===== DONNÉES EXTRAITES

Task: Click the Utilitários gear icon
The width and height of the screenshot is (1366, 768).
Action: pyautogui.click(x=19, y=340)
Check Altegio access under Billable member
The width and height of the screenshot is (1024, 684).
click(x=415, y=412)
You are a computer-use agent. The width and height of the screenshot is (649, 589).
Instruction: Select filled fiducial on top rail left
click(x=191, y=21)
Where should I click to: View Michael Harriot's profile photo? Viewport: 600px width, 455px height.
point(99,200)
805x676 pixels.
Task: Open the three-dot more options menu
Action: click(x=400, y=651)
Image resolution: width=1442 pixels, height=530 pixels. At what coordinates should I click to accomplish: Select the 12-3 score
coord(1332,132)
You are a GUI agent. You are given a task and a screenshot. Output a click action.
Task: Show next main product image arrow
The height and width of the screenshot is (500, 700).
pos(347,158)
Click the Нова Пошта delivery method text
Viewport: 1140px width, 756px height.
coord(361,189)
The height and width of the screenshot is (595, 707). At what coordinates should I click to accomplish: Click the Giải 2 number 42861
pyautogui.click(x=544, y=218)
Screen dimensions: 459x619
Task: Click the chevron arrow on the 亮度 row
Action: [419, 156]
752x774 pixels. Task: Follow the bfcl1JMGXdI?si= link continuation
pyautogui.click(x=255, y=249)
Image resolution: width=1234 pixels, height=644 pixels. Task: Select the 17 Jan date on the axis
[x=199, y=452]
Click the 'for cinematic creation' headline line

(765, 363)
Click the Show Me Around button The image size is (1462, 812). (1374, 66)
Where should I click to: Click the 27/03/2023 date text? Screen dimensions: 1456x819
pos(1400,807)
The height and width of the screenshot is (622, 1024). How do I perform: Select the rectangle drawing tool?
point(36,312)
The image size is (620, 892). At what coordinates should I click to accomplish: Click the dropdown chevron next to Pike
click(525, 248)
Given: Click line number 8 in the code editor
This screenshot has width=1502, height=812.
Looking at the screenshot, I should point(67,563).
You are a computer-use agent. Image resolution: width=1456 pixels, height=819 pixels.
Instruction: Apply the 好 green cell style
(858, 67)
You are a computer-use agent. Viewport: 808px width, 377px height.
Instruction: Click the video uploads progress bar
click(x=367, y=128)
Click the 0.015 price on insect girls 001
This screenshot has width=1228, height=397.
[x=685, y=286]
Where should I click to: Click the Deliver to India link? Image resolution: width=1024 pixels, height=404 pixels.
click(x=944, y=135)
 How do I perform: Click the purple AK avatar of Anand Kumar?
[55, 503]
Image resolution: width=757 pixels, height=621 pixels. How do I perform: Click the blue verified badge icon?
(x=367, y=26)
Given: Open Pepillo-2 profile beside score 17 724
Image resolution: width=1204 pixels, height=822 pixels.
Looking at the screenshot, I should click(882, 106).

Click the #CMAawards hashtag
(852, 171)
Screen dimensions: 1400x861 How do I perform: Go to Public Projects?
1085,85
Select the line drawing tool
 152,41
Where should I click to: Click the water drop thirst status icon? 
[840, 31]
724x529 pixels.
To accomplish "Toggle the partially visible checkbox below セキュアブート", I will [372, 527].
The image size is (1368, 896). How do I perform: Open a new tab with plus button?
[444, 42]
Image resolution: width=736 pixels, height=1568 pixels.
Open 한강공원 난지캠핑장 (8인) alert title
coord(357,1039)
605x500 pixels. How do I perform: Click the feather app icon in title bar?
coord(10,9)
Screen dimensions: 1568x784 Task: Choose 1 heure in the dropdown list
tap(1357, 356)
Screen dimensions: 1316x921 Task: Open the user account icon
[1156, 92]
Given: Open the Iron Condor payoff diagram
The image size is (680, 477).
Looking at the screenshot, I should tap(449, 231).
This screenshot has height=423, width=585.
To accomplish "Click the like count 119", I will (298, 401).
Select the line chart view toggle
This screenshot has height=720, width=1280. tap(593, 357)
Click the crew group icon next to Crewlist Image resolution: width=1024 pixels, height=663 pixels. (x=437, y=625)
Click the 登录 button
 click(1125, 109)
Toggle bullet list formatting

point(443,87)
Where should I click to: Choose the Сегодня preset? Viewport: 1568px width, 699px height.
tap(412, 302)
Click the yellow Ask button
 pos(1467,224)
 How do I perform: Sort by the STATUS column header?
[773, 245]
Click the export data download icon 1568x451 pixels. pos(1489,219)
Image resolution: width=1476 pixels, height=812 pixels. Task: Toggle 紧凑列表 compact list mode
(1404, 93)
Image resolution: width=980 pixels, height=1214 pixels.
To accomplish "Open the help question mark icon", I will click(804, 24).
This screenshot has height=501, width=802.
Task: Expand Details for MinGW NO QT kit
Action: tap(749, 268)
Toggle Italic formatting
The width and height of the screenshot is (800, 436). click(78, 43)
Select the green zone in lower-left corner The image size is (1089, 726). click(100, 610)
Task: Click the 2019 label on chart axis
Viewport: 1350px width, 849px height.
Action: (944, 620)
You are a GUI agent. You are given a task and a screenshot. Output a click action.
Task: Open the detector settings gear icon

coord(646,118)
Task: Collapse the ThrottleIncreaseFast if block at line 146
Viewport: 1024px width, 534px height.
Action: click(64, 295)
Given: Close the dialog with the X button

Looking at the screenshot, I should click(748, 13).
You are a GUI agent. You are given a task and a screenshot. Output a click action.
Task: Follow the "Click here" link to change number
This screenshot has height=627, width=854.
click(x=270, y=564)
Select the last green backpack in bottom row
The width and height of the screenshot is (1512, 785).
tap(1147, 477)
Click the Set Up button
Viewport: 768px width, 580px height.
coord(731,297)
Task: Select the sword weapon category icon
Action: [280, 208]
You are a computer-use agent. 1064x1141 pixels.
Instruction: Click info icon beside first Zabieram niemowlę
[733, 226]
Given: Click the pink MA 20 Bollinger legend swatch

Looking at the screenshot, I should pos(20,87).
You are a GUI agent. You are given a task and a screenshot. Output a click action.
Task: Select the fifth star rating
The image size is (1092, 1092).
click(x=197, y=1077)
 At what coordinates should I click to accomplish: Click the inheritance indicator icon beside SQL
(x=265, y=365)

==========

VOTRE TÂCHE
Recopiez mot pour mot l'ensemble des entrées ci-dessus, sans en omettre aucune.

RÉSULTAT DE L'EXERCICE
Task: Click the Utilitários gear icon
The width and height of the screenshot is (1366, 768).
Action: pyautogui.click(x=19, y=340)
Check Altegio access under Billable member
The width and height of the screenshot is (1024, 684).
click(x=415, y=412)
You are a computer-use agent. The width and height of the screenshot is (649, 589).
Instruction: Select filled fiducial on top rail left
click(x=191, y=21)
Where should I click to: View Michael Harriot's profile photo? Viewport: 600px width, 455px height.
point(99,200)
805x676 pixels.
Task: Open the three-dot more options menu
Action: click(x=400, y=651)
Image resolution: width=1442 pixels, height=530 pixels. At what coordinates should I click to accomplish: Select the 12-3 score
coord(1332,132)
You are a GUI agent. You are given a task and a screenshot. Output a click action.
Task: Show next main product image arrow
The height and width of the screenshot is (500, 700).
pos(347,158)
Click the Нова Пошта delivery method text
Viewport: 1140px width, 756px height.
coord(361,189)
The height and width of the screenshot is (595, 707). At what coordinates should I click to accomplish: Click the Giải 2 number 42861
pyautogui.click(x=544, y=218)
Screen dimensions: 459x619
Task: Click the chevron arrow on the 亮度 row
Action: [419, 156]
752x774 pixels. Task: Follow the bfcl1JMGXdI?si= link continuation
pyautogui.click(x=255, y=249)
Image resolution: width=1234 pixels, height=644 pixels. Task: Select the 17 Jan date on the axis
[x=199, y=452]
Click the 'for cinematic creation' headline line

(765, 363)
Click the Show Me Around button The image size is (1462, 812). (1374, 66)
Where should I click to: Click the 27/03/2023 date text? Screen dimensions: 1456x819
pos(1400,807)
The height and width of the screenshot is (622, 1024). How do I perform: Select the rectangle drawing tool?
point(36,312)
The image size is (620, 892). At what coordinates should I click to accomplish: Click the dropdown chevron next to Pike
click(525, 248)
Given: Click line number 8 in the code editor
This screenshot has width=1502, height=812.
Looking at the screenshot, I should point(67,563).
You are a computer-use agent. Image resolution: width=1456 pixels, height=819 pixels.
Instruction: Apply the 好 green cell style
(858, 67)
You are a computer-use agent. Viewport: 808px width, 377px height.
Instruction: Click the video uploads progress bar
click(x=367, y=128)
Click the 0.015 price on insect girls 001
This screenshot has width=1228, height=397.
[x=685, y=286]
Where should I click to: Click the Deliver to India link? Image resolution: width=1024 pixels, height=404 pixels.
click(x=944, y=135)
 How do I perform: Click the purple AK avatar of Anand Kumar?
[55, 503]
Image resolution: width=757 pixels, height=621 pixels. How do I perform: Click the blue verified badge icon?
(x=367, y=26)
Given: Open Pepillo-2 profile beside score 17 724
Image resolution: width=1204 pixels, height=822 pixels.
Looking at the screenshot, I should click(882, 106).

Click the #CMAawards hashtag
(852, 171)
Screen dimensions: 1400x861 How do I perform: Go to Public Projects?
1085,85
Select the line drawing tool
 152,41
Where should I click to: Click the water drop thirst status icon? 
[840, 31]
724x529 pixels.
To accomplish "Toggle the partially visible checkbox below セキュアブート", I will [372, 527].
The image size is (1368, 896). How do I perform: Open a new tab with plus button?
[444, 42]
Image resolution: width=736 pixels, height=1568 pixels.
Open 한강공원 난지캠핑장 (8인) alert title
coord(357,1039)
605x500 pixels. How do I perform: Click the feather app icon in title bar?
coord(10,9)
Screen dimensions: 1568x784 Task: Choose 1 heure in the dropdown list
tap(1357, 356)
Screen dimensions: 1316x921 Task: Open the user account icon
[1156, 92]
Given: Open the Iron Condor payoff diagram
The image size is (680, 477).
Looking at the screenshot, I should tap(449, 231).
This screenshot has height=423, width=585.
To accomplish "Click the like count 119", I will (298, 401).
Select the line chart view toggle
This screenshot has height=720, width=1280. tap(593, 357)
Click the crew group icon next to Crewlist Image resolution: width=1024 pixels, height=663 pixels. (x=437, y=625)
Click the 登录 button
 click(1125, 109)
Toggle bullet list formatting

point(443,87)
Where should I click to: Choose the Сегодня preset? Viewport: 1568px width, 699px height.
tap(412, 302)
Click the yellow Ask button
 pos(1467,224)
 How do I perform: Sort by the STATUS column header?
[773, 245]
Click the export data download icon 1568x451 pixels. pos(1489,219)
Image resolution: width=1476 pixels, height=812 pixels. Task: Toggle 紧凑列表 compact list mode
(1404, 93)
Image resolution: width=980 pixels, height=1214 pixels.
To accomplish "Open the help question mark icon", I will click(804, 24).
This screenshot has height=501, width=802.
Task: Expand Details for MinGW NO QT kit
Action: tap(749, 268)
Toggle Italic formatting
The width and height of the screenshot is (800, 436). click(78, 43)
Select the green zone in lower-left corner The image size is (1089, 726). click(100, 610)
Task: Click the 2019 label on chart axis
Viewport: 1350px width, 849px height.
Action: (944, 620)
You are a GUI agent. You are given a task and a screenshot. Output a click action.
Task: Open the detector settings gear icon

coord(646,118)
Task: Collapse the ThrottleIncreaseFast if block at line 146
Viewport: 1024px width, 534px height.
Action: click(64, 295)
Given: Close the dialog with the X button

Looking at the screenshot, I should click(748, 13).
You are a GUI agent. You are given a task and a screenshot. Output a click action.
Task: Follow the "Click here" link to change number
This screenshot has height=627, width=854.
click(x=270, y=564)
Select the last green backpack in bottom row
The width and height of the screenshot is (1512, 785).
tap(1147, 477)
Click the Set Up button
Viewport: 768px width, 580px height.
coord(731,297)
Task: Select the sword weapon category icon
Action: [280, 208]
You are a computer-use agent. 1064x1141 pixels.
Instruction: Click info icon beside first Zabieram niemowlę
[733, 226]
Given: Click the pink MA 20 Bollinger legend swatch

Looking at the screenshot, I should pos(20,87).
You are a GUI agent. You are given a task and a screenshot. Output a click action.
Task: Select the fifth star rating
The image size is (1092, 1092).
click(x=197, y=1077)
 At what coordinates should I click to accomplish: Click the inheritance indicator icon beside SQL
(x=265, y=365)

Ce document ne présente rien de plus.